Educational outcomes and health of children – process of segregation in the Helsinki Metropolitan Area (MeTrOP project)
Person in charge:
Prof. Matti Rimpelä, National Research and Development Centre for Welfare and Health (STAKES) & University of Tampere, School of Public Health (TSPH).
Research teams:
(1) Prof. Matti Rimpelä, prof. Arja Rimpelä, Ph.D. Sakari Karvonen - Lifestyle and health (STAKES, TSPH)
(2) Prof. Jarkko Hautamäki and Ph.D. Jorma Kuusela - Schooling and educational outcomes (University of Helsinki, Centre for Educational Assessment (CEA), and Finnish National Board of Education (FNBE))
(3) Prof. Mari Vaattovaara - Social and spatial differentiation and neighbourhood effects (University of Helsinki, Department of Geography)
(4) Prof. Hannu Oja - Multilevel modelling (TSPH)
This study focuses on increasing differentiation of educational outcomes and health of children as components of a process of social and spatial segregation in the Helsinki Metropolitan Area. Researchers with extensive experience from four disciplines and research traditions (urban geography, public health, education and statistics) are combined to form a genuinely multidisciplinary study.
The main research questions are: Has the process of social and spatial differentiation (1) resulted in growing segregation between the childrens’ educational outcomes (2) and health, including health behaviour (3)?

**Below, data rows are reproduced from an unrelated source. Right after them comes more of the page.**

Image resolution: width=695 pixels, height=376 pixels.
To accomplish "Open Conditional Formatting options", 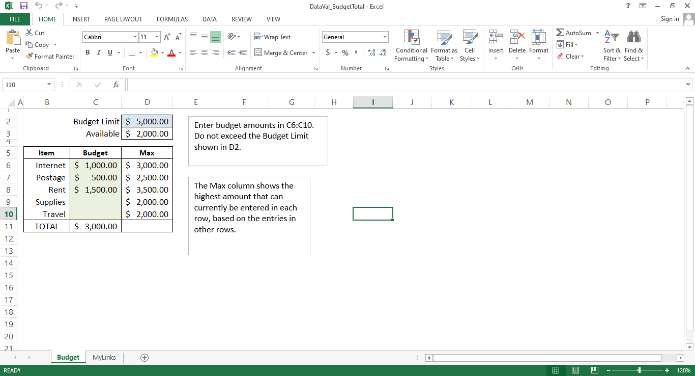I will coord(411,45).
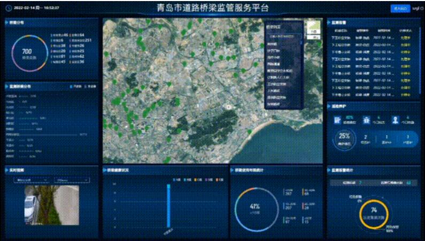Click the clock icon beside the date
425x241 pixels.
pyautogui.click(x=8, y=9)
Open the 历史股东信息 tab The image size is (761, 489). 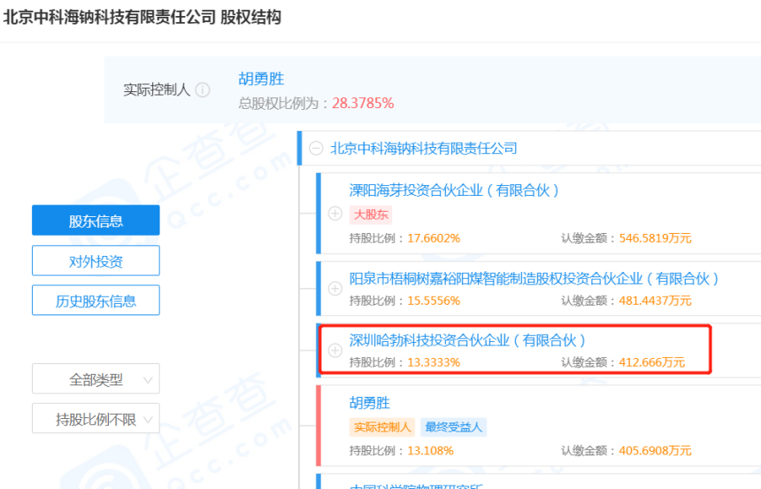click(x=96, y=300)
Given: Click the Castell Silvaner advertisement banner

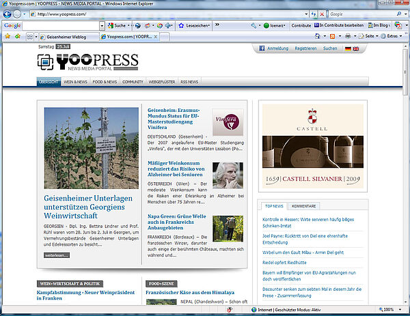Looking at the screenshot, I should tap(313, 145).
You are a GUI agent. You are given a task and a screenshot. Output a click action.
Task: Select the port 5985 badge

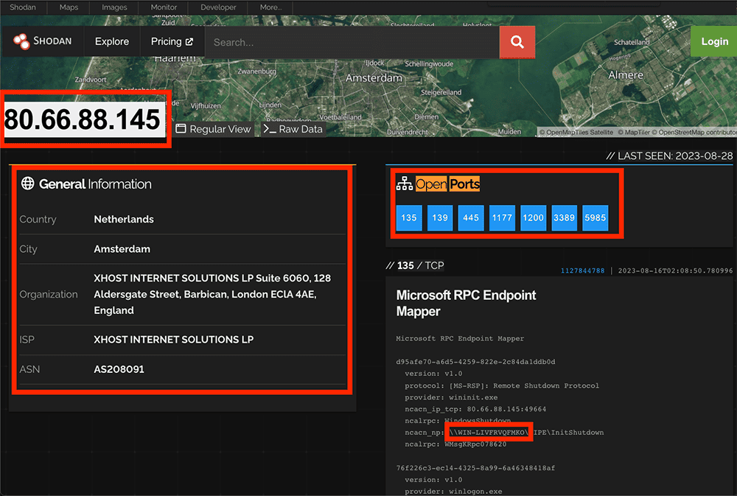tap(595, 218)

How are these three phenomena (1-3) interlinked in individual and contextual (class, school, neighbourhood, municipality) levels?

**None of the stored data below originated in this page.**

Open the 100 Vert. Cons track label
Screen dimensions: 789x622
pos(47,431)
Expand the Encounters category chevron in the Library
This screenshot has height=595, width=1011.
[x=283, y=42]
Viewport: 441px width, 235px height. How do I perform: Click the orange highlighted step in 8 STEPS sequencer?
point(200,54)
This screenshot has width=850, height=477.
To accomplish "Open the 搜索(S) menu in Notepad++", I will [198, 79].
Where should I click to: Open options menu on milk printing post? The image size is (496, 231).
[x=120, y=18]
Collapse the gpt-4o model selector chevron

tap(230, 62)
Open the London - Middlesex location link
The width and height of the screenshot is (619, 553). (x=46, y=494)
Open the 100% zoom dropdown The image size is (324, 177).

The social and spatial differentiation in the Helsinki Metropolitan Area has been researched in different disciplines, but it is still unclear whether the observed changes in the region actually result in the process of serious segregation in welfare and educational outcomes as suggested in the current research discourse on the metropolisation process. This study is a unique opportunity to study the phenomena with exceptional data, measured genuinely on several levels and subject areas. This has been lacking in the previous research.
In the first phase of the study (2008-2009), the data from the School Health Promotion Survey (2000, 2002, 2004, 2006, 2008, N= 60 000) are analysed (individual measurement, school-level aggregate, multilevel modelling).
In 2009, (1) a class-room survey (health, health behaviour, educational outcomes and attitudes) for all pupils (6th and 9th grades, N=30 000) in the area are conducted and (2) merged with school level data (survey to principals), (3) geographical data (GIS data base) and (4) municipal welfare statistics, to form an internationally unique data set for multilevel modelling.
The Helsinki Metropolitan Area is one of Europe’s most rapidly growing urban regions with strong Nordic welfare policies and an excellent educational system highlighted by the OECD PISA-outcomes. The results from empirical research on the area give an important contribution to international theoretical understanding of a polarising metropolisation process and its mechanisms leading to differentiation in health and education. It also highlights potential processes imposing social and spatial segregation into the educational system. This understanding can be applied to developing national policies for supporting balanced social and spatial development.